O estudante de medicina diz, contudo, que se sente esperançoso em relação à reunião que ocorre na manhã desta segunda-feira (28), em Belarus, com as comitivas da Ucrânia e da Rússia. Representantes dos dois países se reúnem para uma primeira negociação, conforme informou a assessoria do presidente ucraniano Volodmir Zelenski. A conversa deve se concentrar na decisão de um cessar-fogo imediato e na retirada das forças russas do território ucraniano.
“É inimaginável pensar que estamos em guerra”
Rony espera apreensivo por um telefonema para confirmar a saída do país para a Romênia. “É inimaginável pensar que estamos em guerra”, diz. Na Ucrânia há três meses, ele diz que há três anos saiu do estado de Goiás, no Brasil, para buscar na Rússia a possibilidade de estudar medicina por um preço mais acessível.
Sem se adaptar à cultura e à rotina russa, Rony se mudou para a Ucrânia. Mas, com a pandemia de Covid-19, ele voltou ao Brasil para ficar mais próximo da família. Finalmente no fim do ano passado, Rony pôde retornar à Ucrânia para continuar os estudos.
Com os conflitos, todas as expectativas do estudante foram suspensas. “Venho tentando me tranquilizar e passar tranquilidade aos meus parentes. Hoje foi um pouco mais difícil com a bomba que caiu próximo daqui”, afirma. “Estou esperando o telefonema para sair. Vou tentar fazer esse trajeto de carro.”

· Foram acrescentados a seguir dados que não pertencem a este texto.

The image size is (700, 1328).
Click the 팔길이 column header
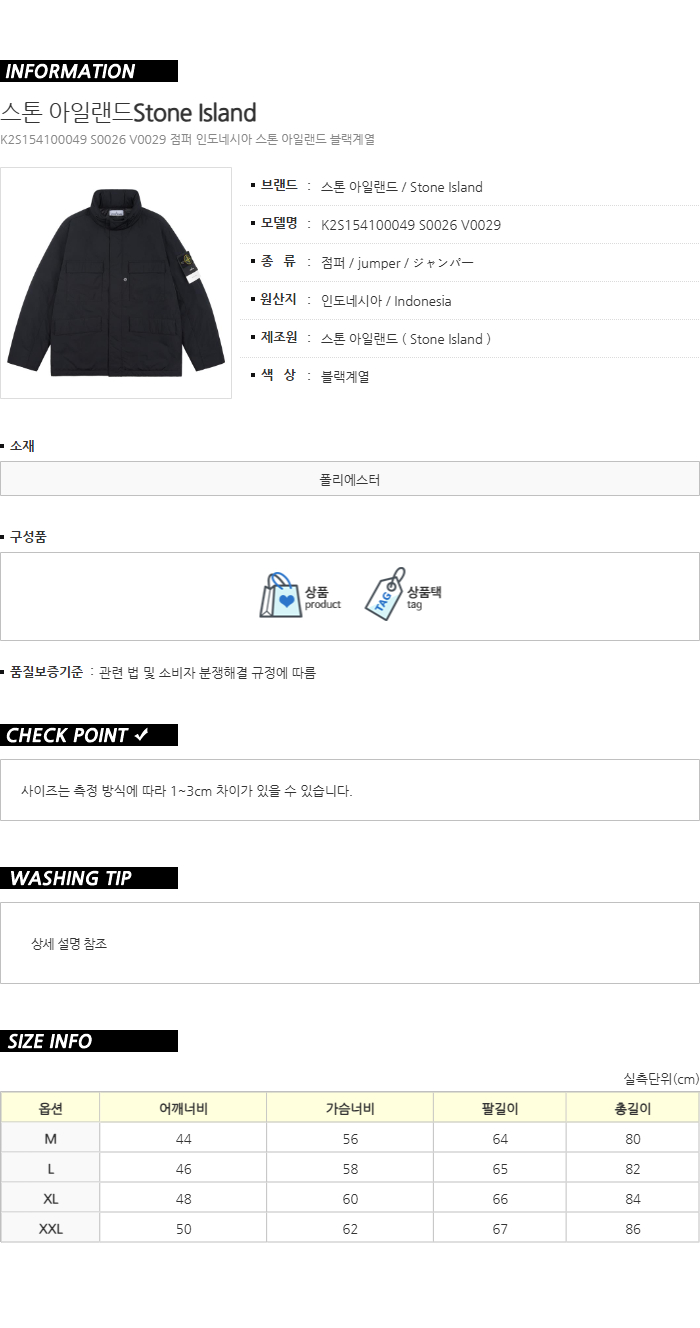point(500,1108)
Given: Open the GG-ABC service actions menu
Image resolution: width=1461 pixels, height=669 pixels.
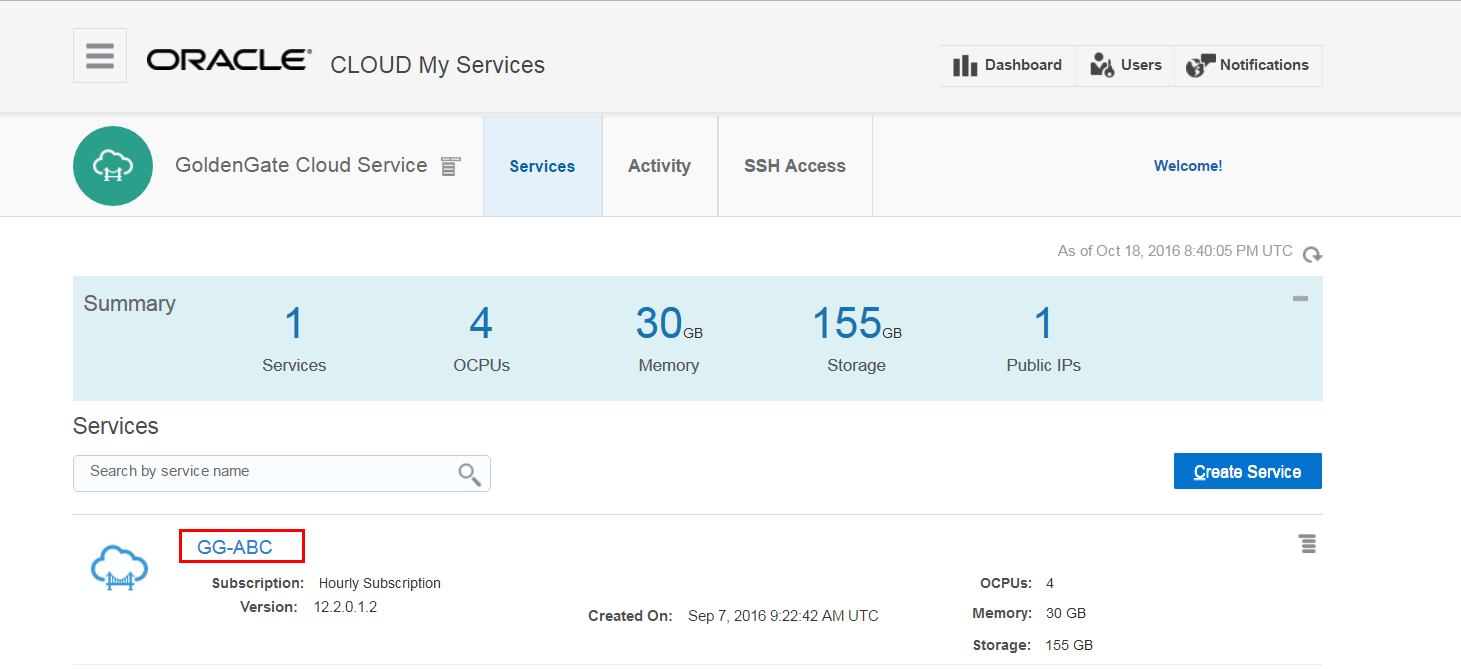Looking at the screenshot, I should tap(1307, 544).
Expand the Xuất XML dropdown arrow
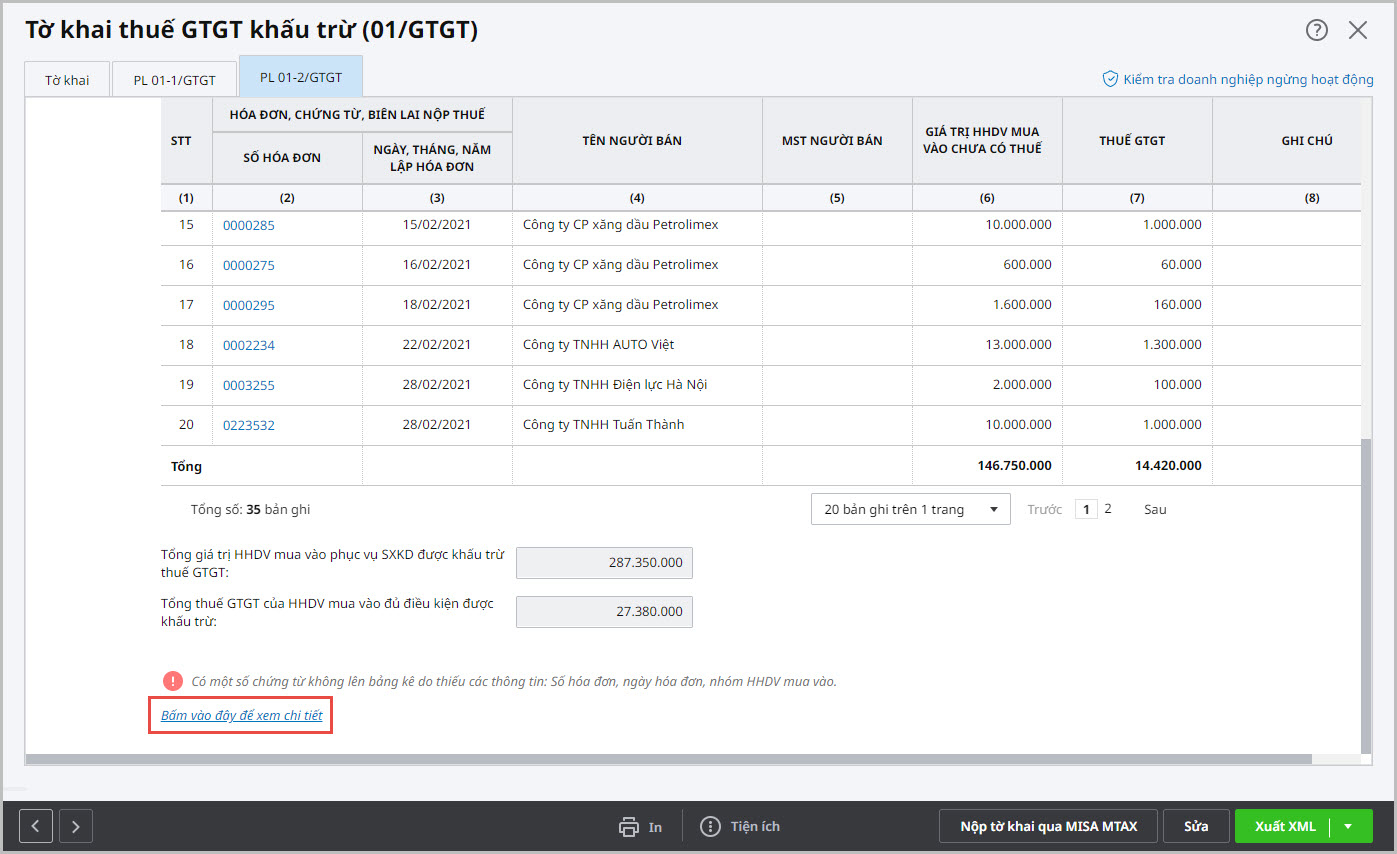1397x854 pixels. pyautogui.click(x=1348, y=826)
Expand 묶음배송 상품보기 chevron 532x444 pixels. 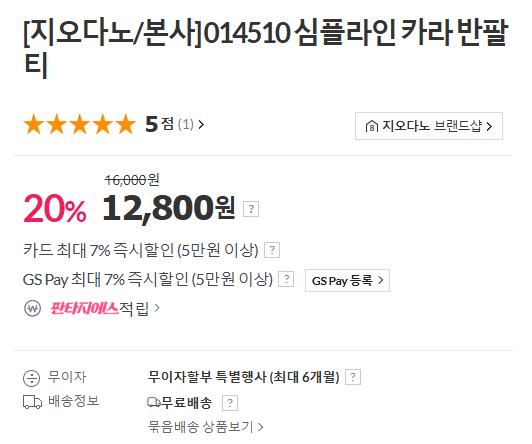pos(260,427)
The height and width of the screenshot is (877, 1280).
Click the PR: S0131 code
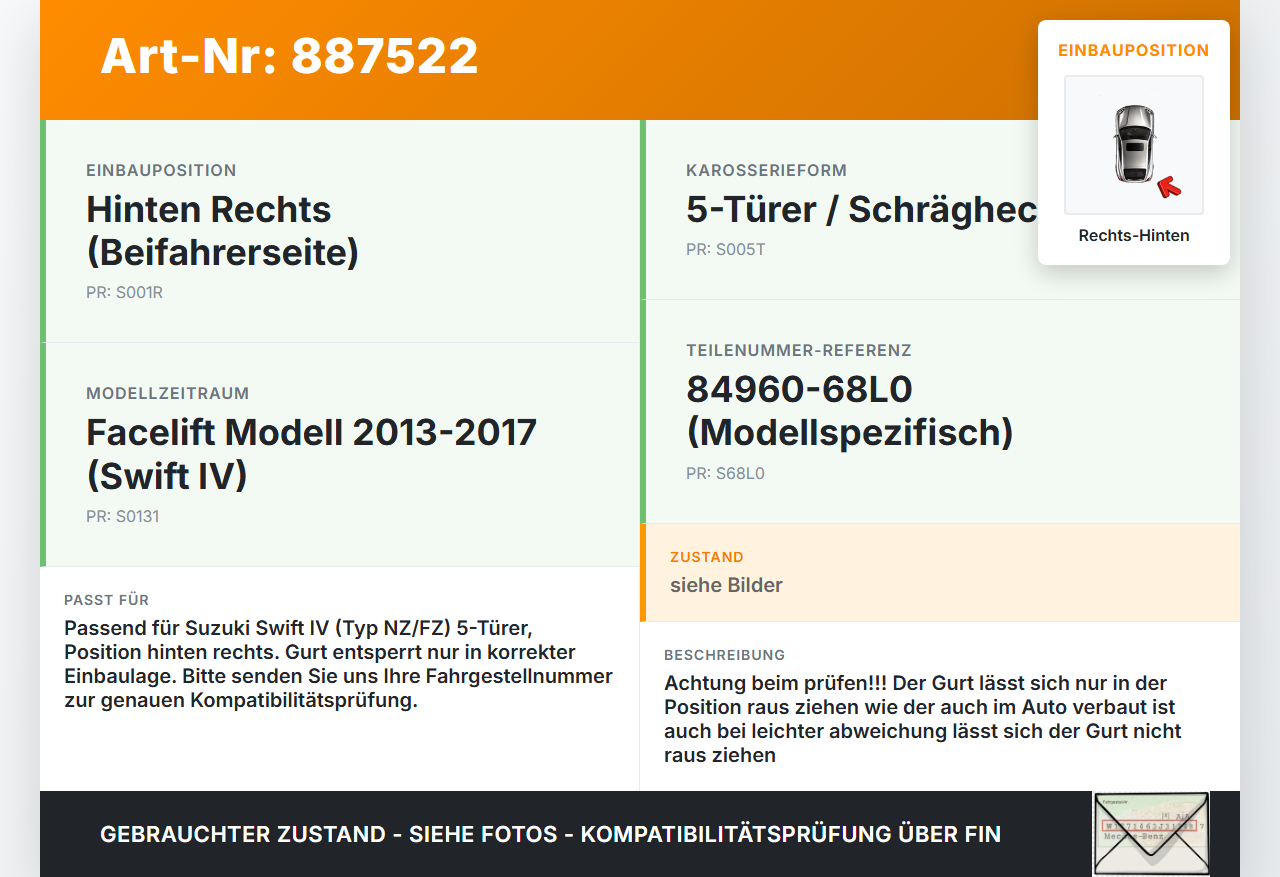tap(122, 517)
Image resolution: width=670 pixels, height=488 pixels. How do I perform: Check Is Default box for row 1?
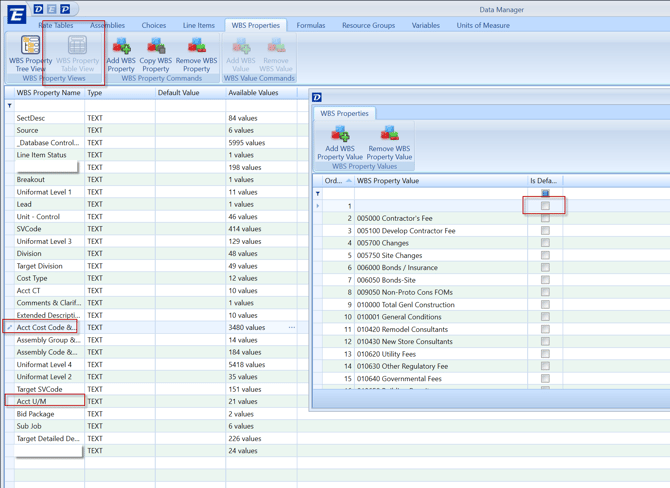click(x=545, y=206)
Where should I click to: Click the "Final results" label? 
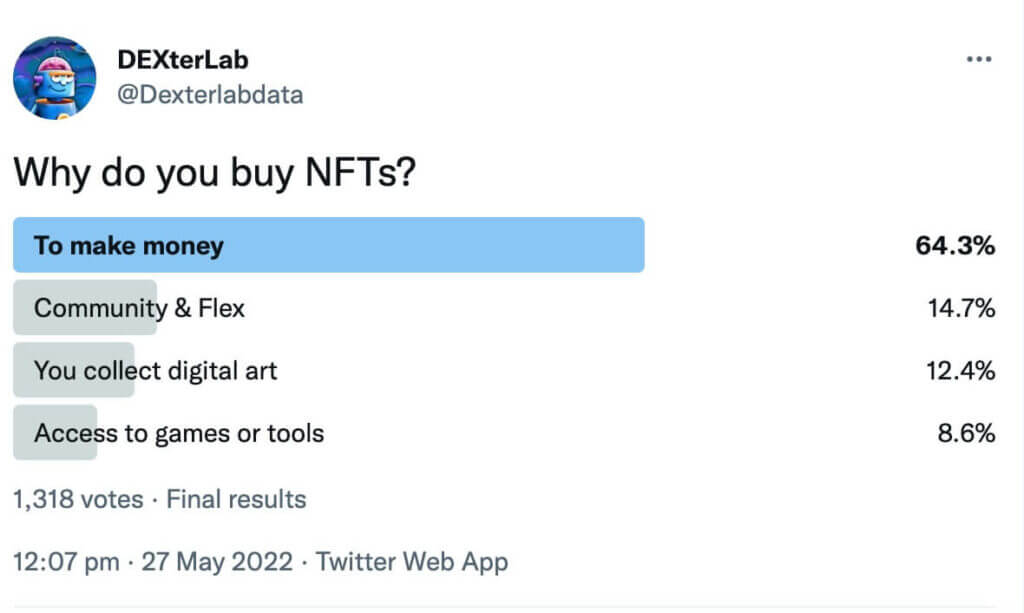tap(236, 499)
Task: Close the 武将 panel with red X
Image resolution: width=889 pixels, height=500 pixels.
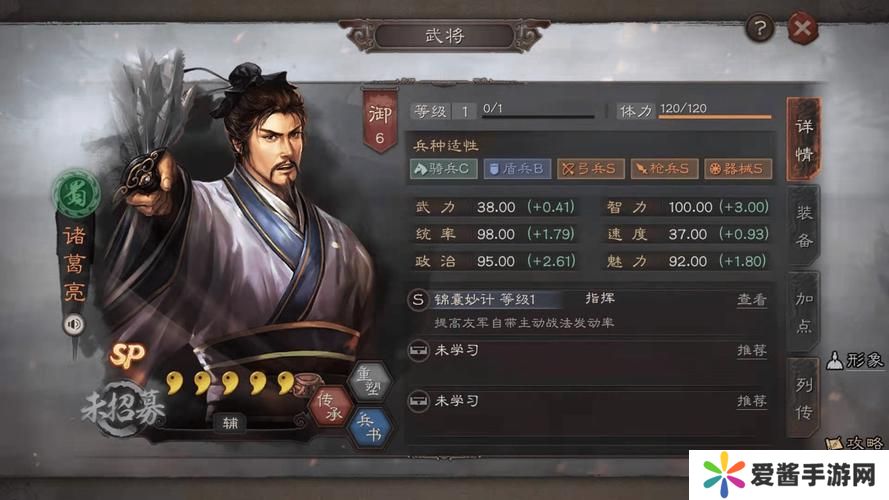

Esta é a segunda vez que Rony tenta sair da Ucrânia. No sábado (26), ele não conseguiu deixar a guerra para trás. “A polícia me mandou voltar para casa. Já era próximo das 17h, perto do horário do toque de recolher”, diz o brasileiro, que por falar russo não compreendeu todas as recomendações da polícia, que se comunicou no idioma ucraniano.
A casa em que Rony vive atualmente fica a cerca de 30 km da região em que ocorrem os bombardeios russos. Já a estação de trem, por onde os refugiados estão deixando o país, está localizada a 20 km da residência do brasileiro. Entretanto, os hábitos e distâncias não são mais os mesmos desde a quinta-feira (24), quando a guerra se iniciou.
“Fiz o percurso de uma hora e dez minutos do trabalho para casa em quase três horas. Vim trabalhar da minha casa”, lembra Rony. “Fui ao supermercado e já havia muita fila. [A situação] estava completamente fora do habitual. No fim de semana, fiquei em casa por causa do toque de recolher. Agora é ficar em casa esperando o momento de sair do país.”